Di nuovo leggo: - Compone opere che si
impongono per stile, raffinatezza, e perfezione
tecnica. Per mezzo del volume, delle linee, e di
pochi colori di base modulati in tutte le loro
tonalità riesce a "congelare" le figure in una
immobilità scultorea in cui serpeggia il gioco
sottile degli sguardi, la seduzione del corpo
femminile. -
Vedo che non mi segue, ma mi
lascia terminare.
“Molte mie opere
furono acquistate dal Museo di Nantes e dalla
Galerie di Luxembourg. Iniziai a ricevere premi e
riconoscimenti da tutta Europa”
“Nel
1928 divorziò da suo marito e si legò immediatamente
al ricchissimo barone Kuffner, grande collezionista
delle sue opere.”
“Tra noi ci fu subito
un’attrazione artistica e un forte legame
sentimentale. Lo seguii addirittura oltre oceano.”
“Nel 1929 inizia la costruzione della
sua villa in Rue Mechain.”
“Ci tenevo
molto. Fu progettata ed arredata da professionisti
all'ultima moda e decoratori famosi. Collaborò anche
mia sorella Adrianna Groska, che nel frattempo era
diventata un bravissimo architetto.”
“Quindi nel ‘33 il secondo matrimonio.”
“Divenni baronessa e trascorsi la mia vita tra
luoghi mondani e residenze lussuose aprendo la mia
casa all’alta società.

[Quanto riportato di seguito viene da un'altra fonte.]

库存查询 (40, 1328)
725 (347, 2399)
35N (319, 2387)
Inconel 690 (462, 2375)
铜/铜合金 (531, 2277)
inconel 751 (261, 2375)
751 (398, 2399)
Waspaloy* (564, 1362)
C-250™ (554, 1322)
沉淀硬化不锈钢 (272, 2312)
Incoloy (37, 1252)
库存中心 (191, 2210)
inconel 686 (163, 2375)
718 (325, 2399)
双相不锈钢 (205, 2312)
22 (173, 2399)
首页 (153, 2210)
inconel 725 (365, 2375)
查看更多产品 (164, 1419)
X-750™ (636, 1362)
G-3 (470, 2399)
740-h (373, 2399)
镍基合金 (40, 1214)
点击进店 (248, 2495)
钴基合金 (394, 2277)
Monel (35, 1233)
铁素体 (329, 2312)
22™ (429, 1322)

Insomma tutto quello che
avevo sperato quando ragazzina avevo lasciato San
Pietroburgo.”
“Ma quasi in
concomitanza la sua pittura subisce un netto
cambiamento.”
“Non nascondo che dentro
di me stava cambiando qualcosa, un lungo divenire,
una lunga ricerca che mi portò a prediligere
soggetti a carattere religioso.”
“Finalmente l’America!”
“A Parigi stava
per arrivare la guerra, era l’estate del ‘39, si
sentiva in lontananza il fumo acre della morte. Ci
trasferimmo a Beverly Hills in California. Il
ricordo di quel fumo mi fece agire concretamente
contro la sofferenza della guerra. Organizzai feste
di beneficenza per la Croce Rossa e mi arruolai nel
corpo femminile d'emergenza di Beverly Hills.”

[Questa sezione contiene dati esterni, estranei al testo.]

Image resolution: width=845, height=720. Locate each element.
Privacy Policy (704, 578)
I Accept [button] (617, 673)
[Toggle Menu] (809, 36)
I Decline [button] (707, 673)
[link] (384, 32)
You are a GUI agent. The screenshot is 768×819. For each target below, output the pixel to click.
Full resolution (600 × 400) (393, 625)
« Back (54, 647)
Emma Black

“Non trascurando la bella vita…”
“Il mio atelier era frequentato da divi come Greta
Garbo e Tyron Power.”
“Le tele del
periodo risentono subito delle suggestioni americane
offerte dai paesaggi metropolitani, popolandosi
delle solide e inconfondibili presenze dei
grattacieli.”
“Ero affascinata dal quel
mondo. Iniziai ad allestire mostre a New York, Los
Angeles e San Francisco. Dopo un lungo periodo di
silenzio, nel 1957 presentai le mie nuove opere a
Roma alla Galleria Sagittarius.”
“Il
suo secondo marito mancherà nel 1962 per infarto. Si
parla di una sua forte crisi depressiva.”

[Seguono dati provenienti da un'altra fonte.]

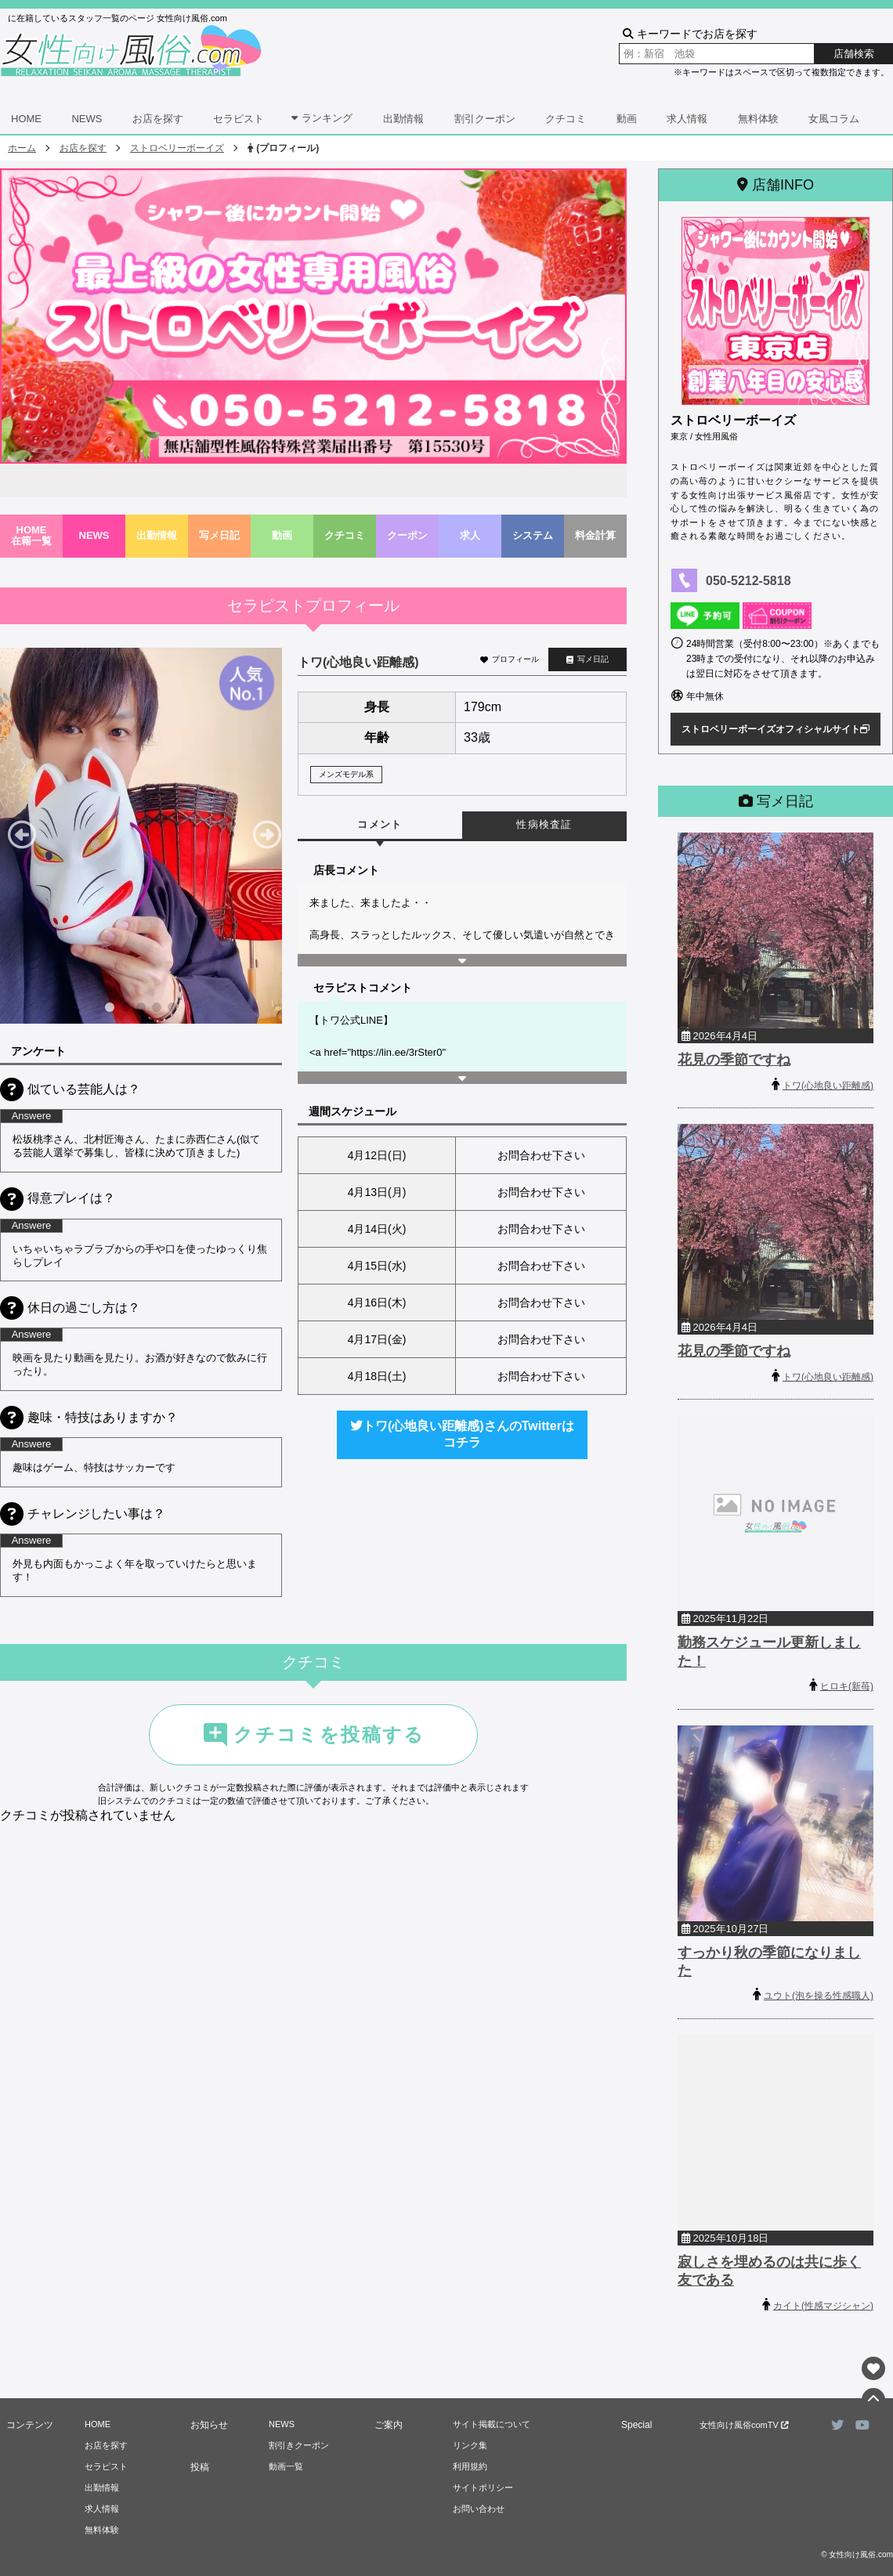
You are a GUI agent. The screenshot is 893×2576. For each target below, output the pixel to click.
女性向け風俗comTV (744, 2425)
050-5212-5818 (748, 580)
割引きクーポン (299, 2445)
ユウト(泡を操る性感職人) (818, 1995)
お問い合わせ (478, 2508)
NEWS (86, 119)
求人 (470, 535)
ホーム (22, 148)
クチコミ (565, 119)
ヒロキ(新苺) (846, 1686)
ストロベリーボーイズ (177, 148)
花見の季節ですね (734, 1060)
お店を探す (157, 119)
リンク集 (470, 2445)
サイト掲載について (491, 2424)
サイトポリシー (483, 2487)
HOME (26, 119)
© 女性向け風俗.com (857, 2554)
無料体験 (758, 119)
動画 (626, 119)
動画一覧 (286, 2466)
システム (532, 535)
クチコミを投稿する (313, 1735)
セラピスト (238, 119)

“Lasciai New York per trasferirmi da mia figlia
Kizette a Houston. Mi ributtai nella pitture
cercando nuove soddisfazioni. Cominciai a dipingere
opere vicino all’arte astratta sviluppando una nuova
tecnica che consisteva nell'utilizzo della spatola
al posto del pennello.”
“Ma venne
accolta freddamente dalla critica.”
“Ricordo che giurai di non esporre più i miei lavori
in pubblico. Ma poi nel ’69 tornai a Parigi
riprendendo ad esporre le mie opere. Una grande
mostra antologica, organizzata presso la Galerie de
Luxembourg nel 1972 fu un trionfo.”
I
suoi occhi si illuminano.
“Nel 1978
venne qui a Cuernavaca, un luogo di ritiro per
miliardari.”
“Da allora mi dedico al
solo rifacimento delle opere che mi hanno dato il
successo..”
Tamara de
Lempicka nasce il 16 maggio del 1898 a Varsavia,
muore nel sonno il 18 marzo 1980 a Cuernavaca,
Messico nella sua villa di Cuernavaca detta Tres
Bambus .
Come da sua volontà, il suo corpo venne
cremato, e le ceneri vennero sparse dalla figlia
Kizette sul vulcano Popocatepetl. Affidando quindi
al gesto ineffabile di un ultimo soffio di vento la
volontà di disperdere quella forza vitale che per
un'intera vita ha cercato strenuamente di trattenere
presso di sé. Della sua produzione molti dipinti
sono scomparsi e tutti i disegni sono andati
dispersi; le opere sopravvissute sono dislocate fra
il Museo d'Orléans, il Petit Palais di Ginevra e
varie collezioni in Egitto, a Parigi e a New-York.